Task objective:
Quote the lines word for word, starting with the line containing "Switch to the Extended view tab" and going on through the line containing "Action: [463, 51]", both included. Leave the pictures out of your answer.

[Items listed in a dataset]
--- begin ---

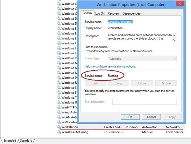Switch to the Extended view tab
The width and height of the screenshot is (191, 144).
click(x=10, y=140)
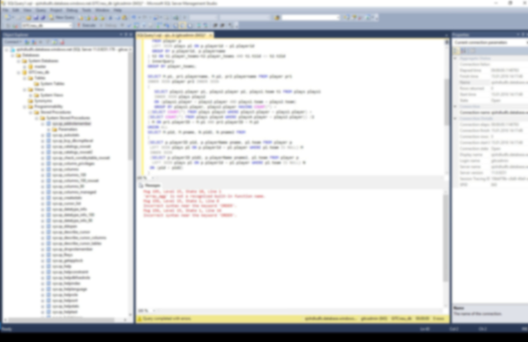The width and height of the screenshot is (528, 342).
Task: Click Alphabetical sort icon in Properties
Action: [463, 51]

--- end ---
--- begin ---

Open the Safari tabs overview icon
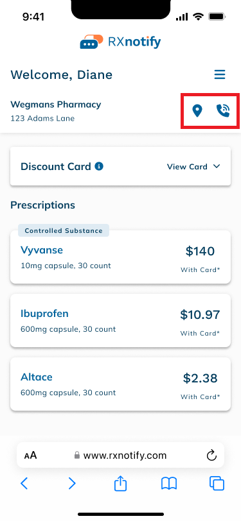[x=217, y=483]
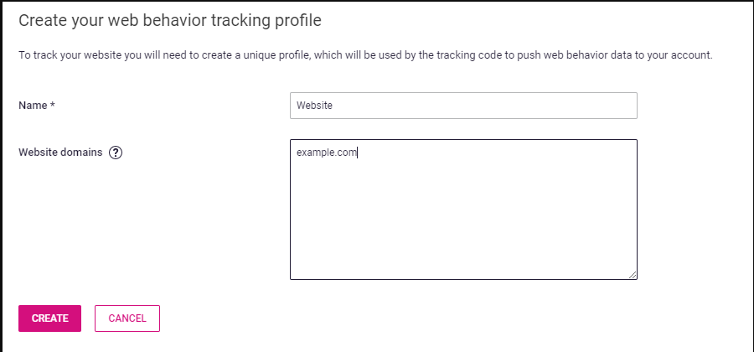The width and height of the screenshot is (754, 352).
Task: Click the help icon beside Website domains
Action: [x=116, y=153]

--- end ---

The completed task:
Switch to the Extended view tab
The width and height of the screenshot is (191, 144).
click(x=10, y=140)
The width and height of the screenshot is (528, 342).
Task: Click Alphabetical sort icon in Properties
Action: [463, 51]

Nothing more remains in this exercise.